Hi Goetz,
On 13/11/2015 5:24 AM, Lindenmaier, Goetz wrote:
Hi David, Dmitry,
I've come up with a new webrev:
http://cr.openjdk.java.net/~goetz/webrevs/8141529-NSIG/webrev.01/
I hit on some more issues:
That's what happens when you pull on a loose thread :)
- As proposed, I replaced MAXSIGNUM by NSIG
- On AIX, NSIG=255. Therefore storing bits in a word does not work.
I'm now using bitset functionality from signal.h as it's done in other
places.
Okay that's nice and neat.
sigset_t is >> NSIG on linux, so it's no good idea to use it there.
That's unfortunate. I had a momentary vision of a single POSIX based
shared implementation. The size may not be such a big deal - and we
already use a number of sigset_t variables on linux. Future cleanup perhaps?
- In the os files I found another bit vector that now is too small: sigs.
I adapted that, too. Removed the dead declaration of this on solaris.
Okay.
This all seems okay to me.
Thanks,
David
Best regards,
Goetz.
-----Original Message-----
From: Dmitry Samersoff [mailto:dmitry.samers...@oracle.com]
Sent: Donnerstag, 12. November 2015 10:05
To: Lindenmaier, Goetz; David Holmes; hotspot-runtime-
d...@openjdk.java.net; serviceability-dev
Subject: Re: RFR(M): 8141529: Fix handling of _JAVA_SR_SIGNUM
Goetz,
*BSD including OS X also defines NSIG (just checked) and if my memory is
not bogus, AIX defines it too.
So you may consider to use NSIG on all platform.
-Dmitry
On 2015-11-12 11:36, Lindenmaier, Goetz wrote:
OK I'll change it to NSIG. That's used in other places in os_linux, too.
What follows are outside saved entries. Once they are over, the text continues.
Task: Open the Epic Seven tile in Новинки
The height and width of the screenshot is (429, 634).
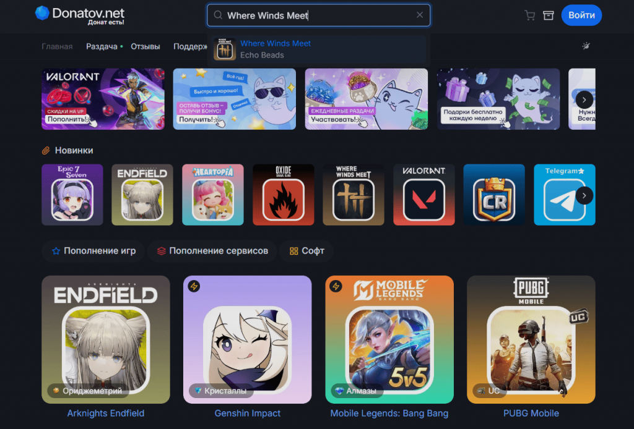Action: tap(72, 195)
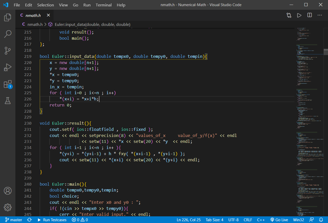Expand Euler::input_data breadcrumb symbol

[92, 25]
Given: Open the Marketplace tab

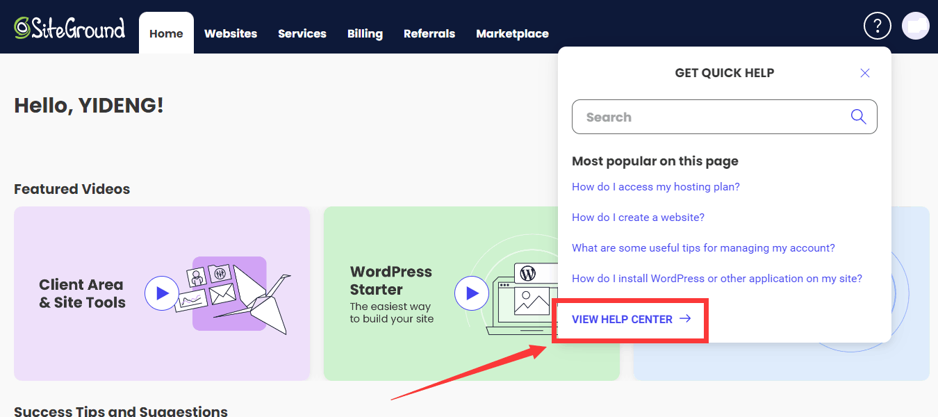Looking at the screenshot, I should [512, 33].
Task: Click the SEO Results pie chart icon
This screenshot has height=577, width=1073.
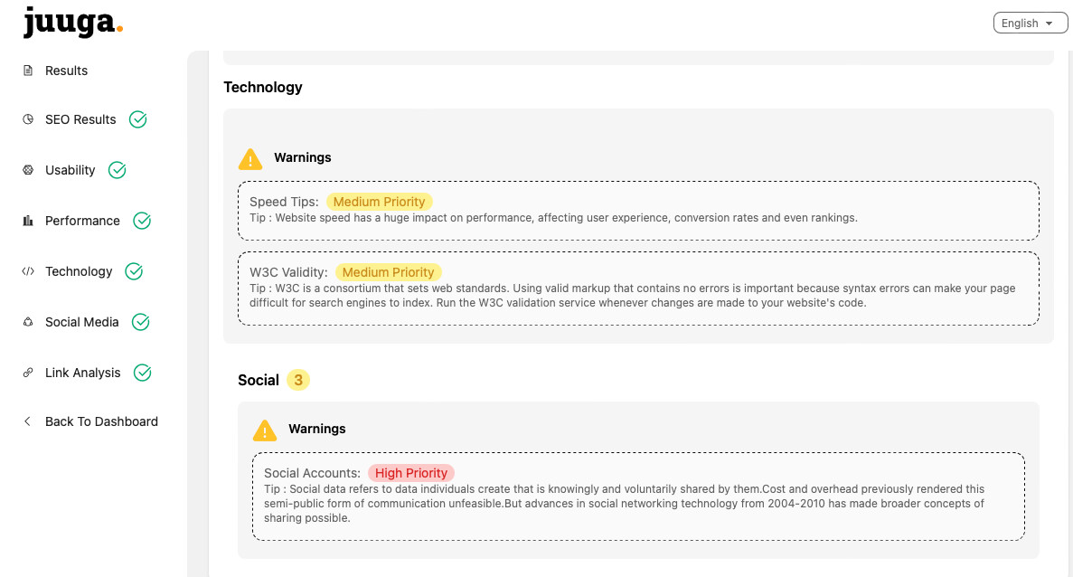Action: pyautogui.click(x=28, y=119)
So it's really more consistent.
Best regards,
Goetz
-----Original Message-----
From: Dmitry Samersoff [mailto:dmitry.samers...@oracle.com]
Sent: Donnerstag, 12. November 2015 09:22
To: David Holmes; Lindenmaier, Goetz; hotspot-runtime-
d...@openjdk.java.net; serviceability-dev
Subject: Re: RFR(M): 8141529: Fix handling of _JAVA_SR_SIGNUM
David,
I think it's better to use NSIG (without underscore) defined in signal.h
-Dmitry
On 2015-11-12 10:35, David Holmes wrote:
Hi Goetz,
Adding in serviceability-dev
On 9/11/2015 6:22 PM, Lindenmaier, Goetz wrote:
Hi,
The environment variable _JAVA_SR_SIGNUM can be set to a signal
number
do be used by the JVM's suspend/resume mechanism.
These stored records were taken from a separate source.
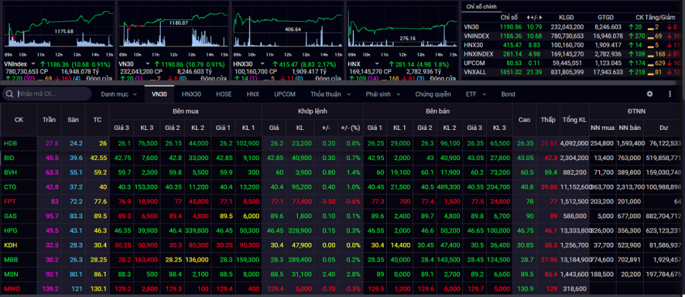The width and height of the screenshot is (685, 297).
Task: Open the Danh mục dropdown menu
Action: (x=119, y=94)
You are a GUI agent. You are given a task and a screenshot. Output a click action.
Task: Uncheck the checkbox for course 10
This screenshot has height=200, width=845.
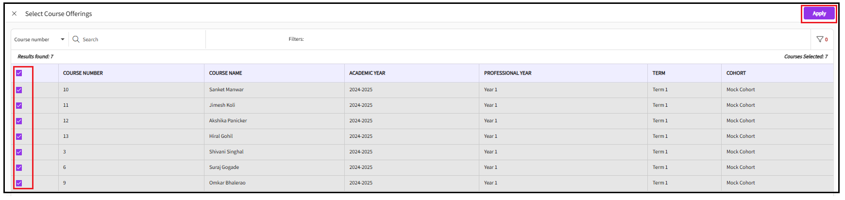[19, 90]
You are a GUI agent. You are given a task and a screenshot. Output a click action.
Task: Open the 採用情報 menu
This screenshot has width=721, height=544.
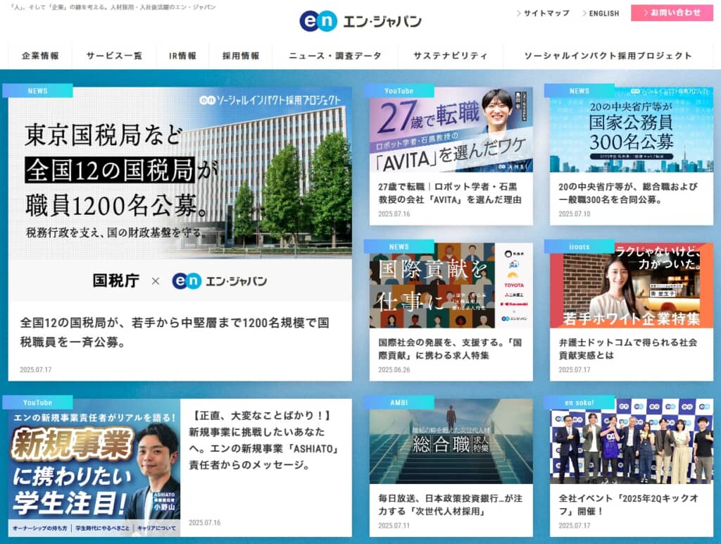point(241,56)
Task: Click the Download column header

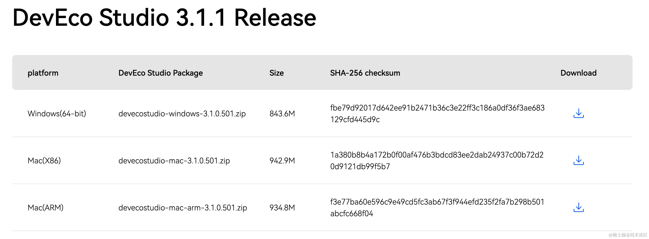Action: [x=578, y=73]
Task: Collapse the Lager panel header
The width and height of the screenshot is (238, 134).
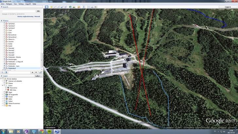Action: pos(1,75)
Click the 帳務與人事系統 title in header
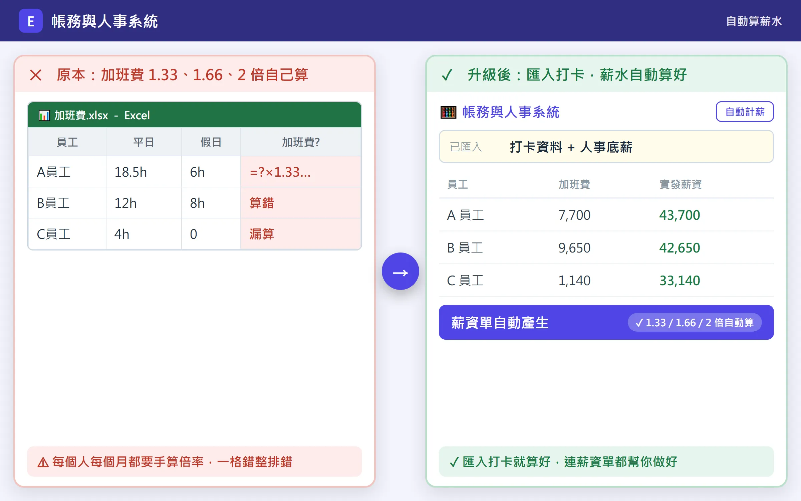Screen dimensions: 801x501 [104, 21]
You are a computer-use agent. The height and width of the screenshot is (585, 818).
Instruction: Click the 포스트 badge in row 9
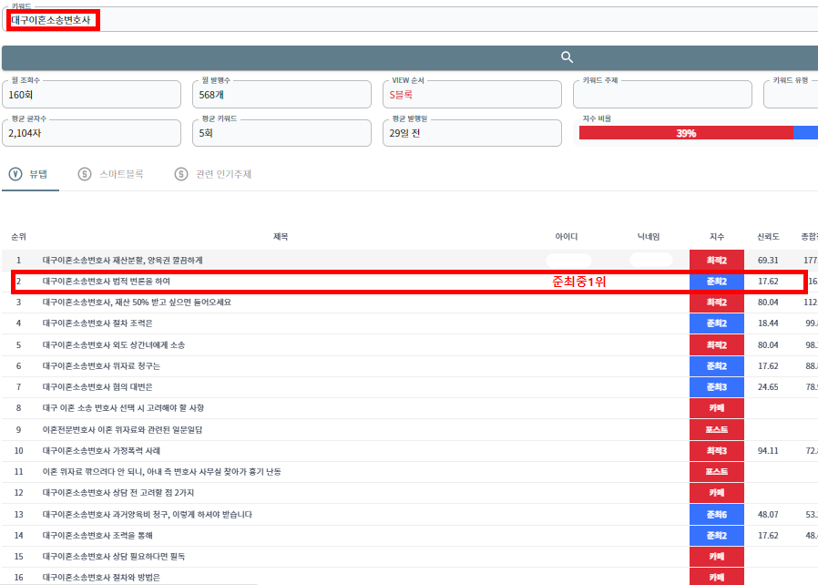click(716, 429)
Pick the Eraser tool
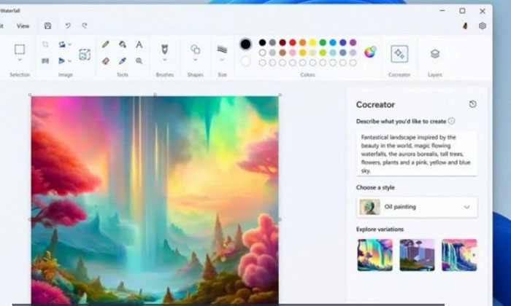511x306 pixels. pyautogui.click(x=106, y=61)
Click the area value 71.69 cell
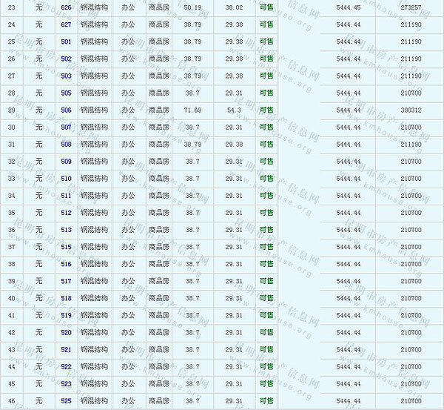Viewport: 444px width, 410px height. click(192, 110)
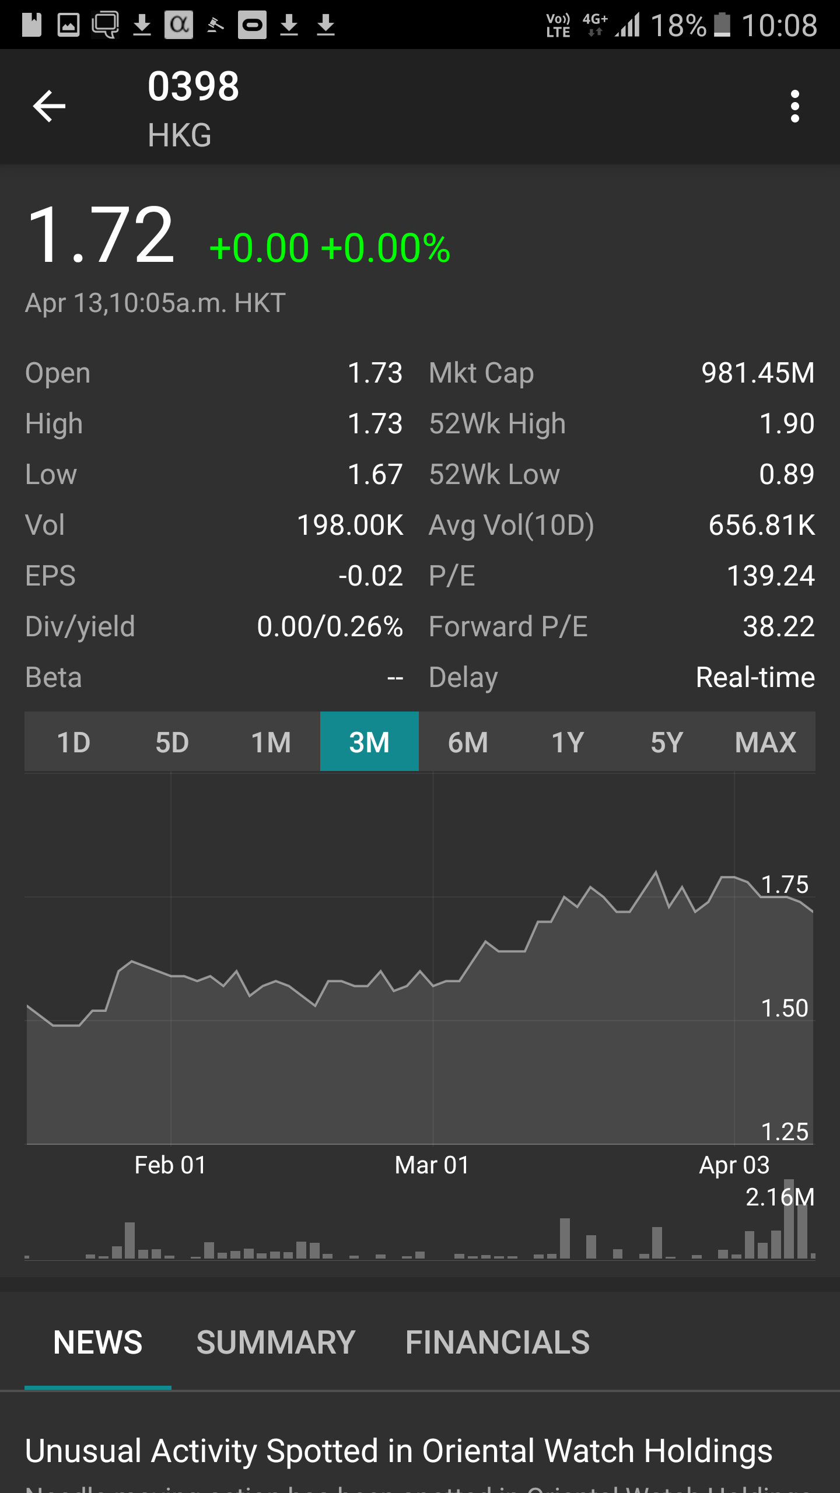The height and width of the screenshot is (1493, 840).
Task: Tap the back arrow icon
Action: click(x=50, y=106)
If set, a signal handler is installed and the current signal handler
is saved to an array.
On linux, this array had size MAXSIGNUM=32, and _JAVA_SR_SIGNUM
was
allowed
to range up to _NSIG=65. This could cause memory corruption.
Further, in jsig.c, an unsinged int is used to set a bit for signals.
This also
is too small, as only 32 signals can be supported. Further, the
signals are mapped
wrong to these bits. '0' is not a valid signal, but '32' was. 1<<32
happens to map to
zero, so the signal could be stored, but this probably was not
intended that way.
This change increases MAXSIGNUM to 65 on linux, and to 64 on aix. It
introduces
proper checking of the signal read from the env var, and issues a
warning if it
does not use the signal set. It adapts the data types in jisig.c
properly.
Please review this change. I please need a sponsor.
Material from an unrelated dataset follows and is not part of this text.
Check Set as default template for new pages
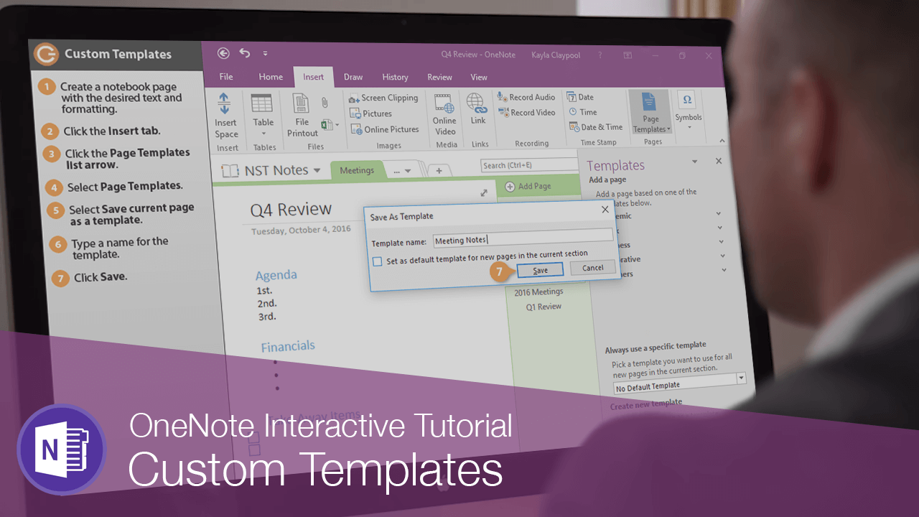Screen dimensions: 919x517 (x=377, y=261)
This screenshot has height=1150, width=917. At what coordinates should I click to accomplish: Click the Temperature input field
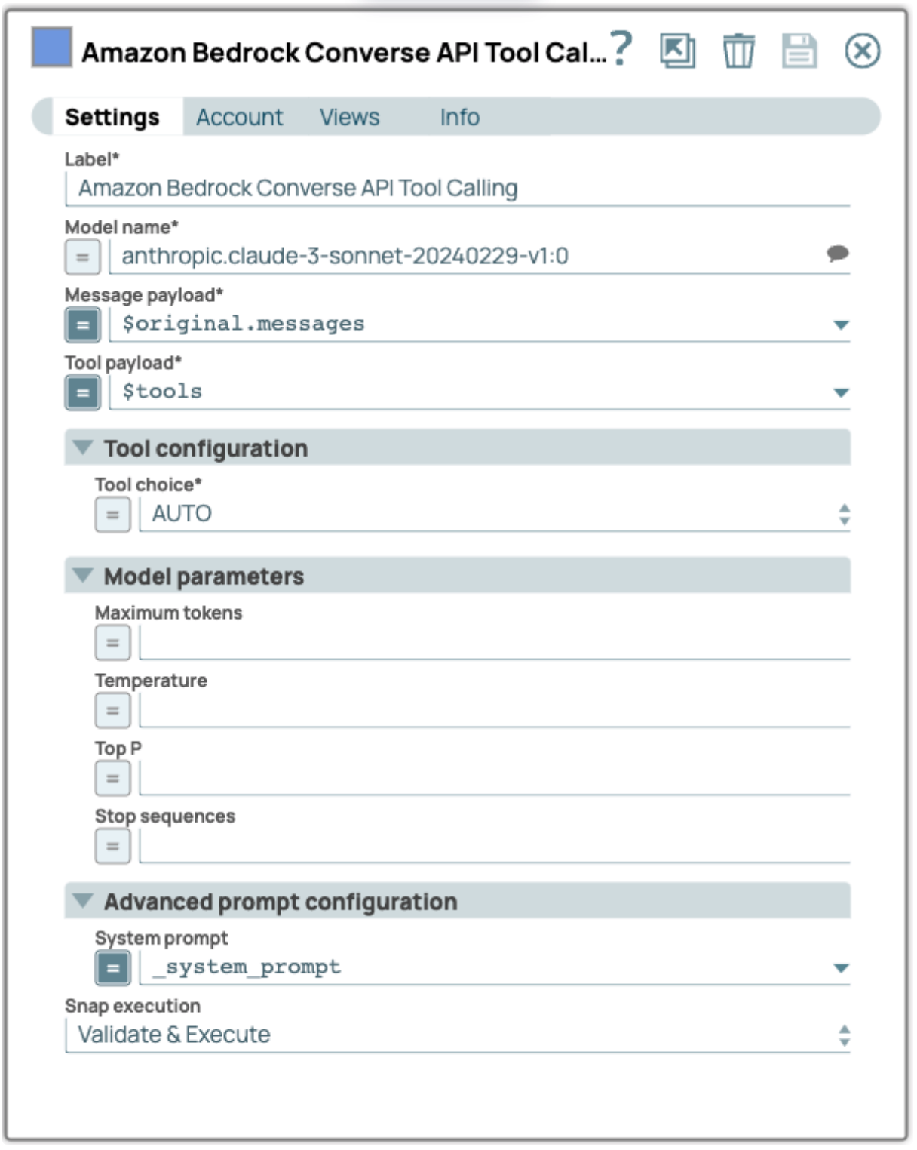[494, 711]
http://cr.openjdk.java.net/~goetz/webrevs/8141529-NSIG/webrev.00
This all sounds very good to me. (I must find out why Solaris is not
involved here :) ).
On Linux you didn't add the bounds check to os::Linux::set_our_sigflags.
I'm also wondering about documenting where we are determining the
maximum from? Is it simply _NSIG on some/all distributions? And I see
_NSIG is supposed to be the biggest signal number + one. Also linux
defines NSIG = _NSIG so which should we be using?
Thanks,
David
Best regards,
Goetz.
--
Dmitry Samersoff
Oracle Java development team, Saint Petersburg, Russia
* I would love to change the world, but they won't give me the sources.
--
Dmitry Samersoff
Oracle Java development team, Saint Petersburg, Russia
* I would love to change the world, but they won't give me the sources.